CVE-2020-12114: 
Linux Kernel vulnerability analysis and mitigation

A pivot_root race condition in fs/namespace.c in the Linux kernel 4.4.x before 4.4.221, 4.9.x before 4.9.221, 4.14.x before 4.14.178, 4.19.x before 4.19.119, and 5.x before 5.3 allows local users to cause a denial of service (panic) by corrupting a mountpoint reference counter. The vulnerability was discovered by Piotr Krysiuk and assigned CVE-2020-12114 in May 2020 (OSS Security).

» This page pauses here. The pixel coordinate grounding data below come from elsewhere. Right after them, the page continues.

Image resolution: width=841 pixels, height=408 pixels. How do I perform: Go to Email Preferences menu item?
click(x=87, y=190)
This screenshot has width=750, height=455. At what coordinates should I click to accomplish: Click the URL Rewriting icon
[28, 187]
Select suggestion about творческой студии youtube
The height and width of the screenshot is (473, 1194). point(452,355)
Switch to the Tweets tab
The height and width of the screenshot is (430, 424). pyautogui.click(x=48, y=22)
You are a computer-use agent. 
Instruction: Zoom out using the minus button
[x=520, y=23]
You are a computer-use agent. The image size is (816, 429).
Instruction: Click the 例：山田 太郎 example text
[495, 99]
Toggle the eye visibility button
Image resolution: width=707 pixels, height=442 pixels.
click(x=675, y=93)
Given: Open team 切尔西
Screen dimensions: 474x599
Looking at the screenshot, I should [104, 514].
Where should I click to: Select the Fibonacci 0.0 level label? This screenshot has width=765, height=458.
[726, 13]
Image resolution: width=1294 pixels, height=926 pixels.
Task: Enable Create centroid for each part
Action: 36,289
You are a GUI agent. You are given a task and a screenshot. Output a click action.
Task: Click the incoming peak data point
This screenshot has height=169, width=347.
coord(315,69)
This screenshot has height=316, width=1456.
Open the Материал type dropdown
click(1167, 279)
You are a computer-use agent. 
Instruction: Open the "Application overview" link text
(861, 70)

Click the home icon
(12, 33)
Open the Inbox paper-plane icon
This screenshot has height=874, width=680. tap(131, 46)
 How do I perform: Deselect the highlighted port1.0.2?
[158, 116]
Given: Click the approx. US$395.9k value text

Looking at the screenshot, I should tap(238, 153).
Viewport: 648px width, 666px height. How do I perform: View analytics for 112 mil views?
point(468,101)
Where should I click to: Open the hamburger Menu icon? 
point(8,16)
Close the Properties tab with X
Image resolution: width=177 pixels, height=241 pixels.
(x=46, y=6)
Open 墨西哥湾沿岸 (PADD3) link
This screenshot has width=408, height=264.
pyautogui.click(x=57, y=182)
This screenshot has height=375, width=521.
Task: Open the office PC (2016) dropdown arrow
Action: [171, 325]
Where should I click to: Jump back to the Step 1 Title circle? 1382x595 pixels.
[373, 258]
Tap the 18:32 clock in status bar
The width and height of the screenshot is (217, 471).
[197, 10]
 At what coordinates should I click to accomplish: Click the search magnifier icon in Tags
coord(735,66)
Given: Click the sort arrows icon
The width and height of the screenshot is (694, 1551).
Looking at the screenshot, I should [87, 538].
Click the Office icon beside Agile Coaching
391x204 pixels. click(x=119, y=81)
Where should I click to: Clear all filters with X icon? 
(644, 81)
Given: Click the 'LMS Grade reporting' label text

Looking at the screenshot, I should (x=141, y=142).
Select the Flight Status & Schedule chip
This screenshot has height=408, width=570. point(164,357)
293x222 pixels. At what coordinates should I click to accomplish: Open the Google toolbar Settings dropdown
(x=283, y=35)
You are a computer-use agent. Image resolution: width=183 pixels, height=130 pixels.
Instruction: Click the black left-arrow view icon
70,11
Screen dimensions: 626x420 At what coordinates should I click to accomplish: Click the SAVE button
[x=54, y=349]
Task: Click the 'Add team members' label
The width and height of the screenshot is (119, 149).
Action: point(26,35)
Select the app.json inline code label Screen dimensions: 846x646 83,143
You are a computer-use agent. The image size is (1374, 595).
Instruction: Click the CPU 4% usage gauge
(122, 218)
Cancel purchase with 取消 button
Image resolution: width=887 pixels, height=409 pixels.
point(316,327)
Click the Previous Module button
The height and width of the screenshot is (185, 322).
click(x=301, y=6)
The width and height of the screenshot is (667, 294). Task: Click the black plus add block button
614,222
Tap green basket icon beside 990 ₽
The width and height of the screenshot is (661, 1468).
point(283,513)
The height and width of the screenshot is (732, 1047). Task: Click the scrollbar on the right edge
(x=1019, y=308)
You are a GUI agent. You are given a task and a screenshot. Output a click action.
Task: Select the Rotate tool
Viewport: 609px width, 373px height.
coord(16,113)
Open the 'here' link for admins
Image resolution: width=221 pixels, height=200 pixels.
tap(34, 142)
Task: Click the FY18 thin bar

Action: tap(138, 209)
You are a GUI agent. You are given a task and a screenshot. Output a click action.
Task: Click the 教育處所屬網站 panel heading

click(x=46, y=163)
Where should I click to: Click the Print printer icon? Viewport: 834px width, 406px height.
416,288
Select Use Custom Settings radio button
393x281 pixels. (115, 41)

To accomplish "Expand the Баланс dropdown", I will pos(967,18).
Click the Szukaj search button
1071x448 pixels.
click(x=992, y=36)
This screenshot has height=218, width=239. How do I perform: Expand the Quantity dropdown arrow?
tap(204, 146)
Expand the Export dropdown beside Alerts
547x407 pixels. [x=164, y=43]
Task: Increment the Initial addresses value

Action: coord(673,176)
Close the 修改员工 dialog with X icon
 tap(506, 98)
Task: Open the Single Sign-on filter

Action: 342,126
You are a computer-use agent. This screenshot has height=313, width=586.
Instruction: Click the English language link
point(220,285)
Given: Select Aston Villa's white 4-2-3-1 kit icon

The vulnerability exists due to a race condition between putmountpoint() and pivotroot() operations. One thread increments mcount member of struct mountpoint under namespacesem without holding mountlock, while another thread simultaneously decrements the same mcount under mountlock without holding namespacesem. This allows unprivileged local users to trigger destruction of a mountpoint that is still in use. The CVSS v3.1 base score is 4.7 (Medium) with vector: AV:L/AC:H/PR:L/UI:N/S:U/C:N/I:N/A:H (NVD).

A successful exploitation of this vulnerability allows local users to cause a denial of service by triggering a kernel panic through corruption of a mountpoint reference counter (OSS Security).

The vulnerability was fixed by grabbing mountlock before updating mcount in pivot_root(). The fix has been merged into all relevant longterm branches by upstream Linux kernel in versions 4.19.119, 4.14.178, 4.9.221, and 4.4.221. Users should upgrade to these or later versions (OSS Security).

Major Linux distributions including Ubuntu, Debian and SUSE released security updates to address this vulnerability. Ubuntu released updates across multiple versions including 20.04 LTS, 19.10, 18.04 LTS and 16.04 LTS (Ubuntu Security). NetApp also released patches for affected products (NetApp Security).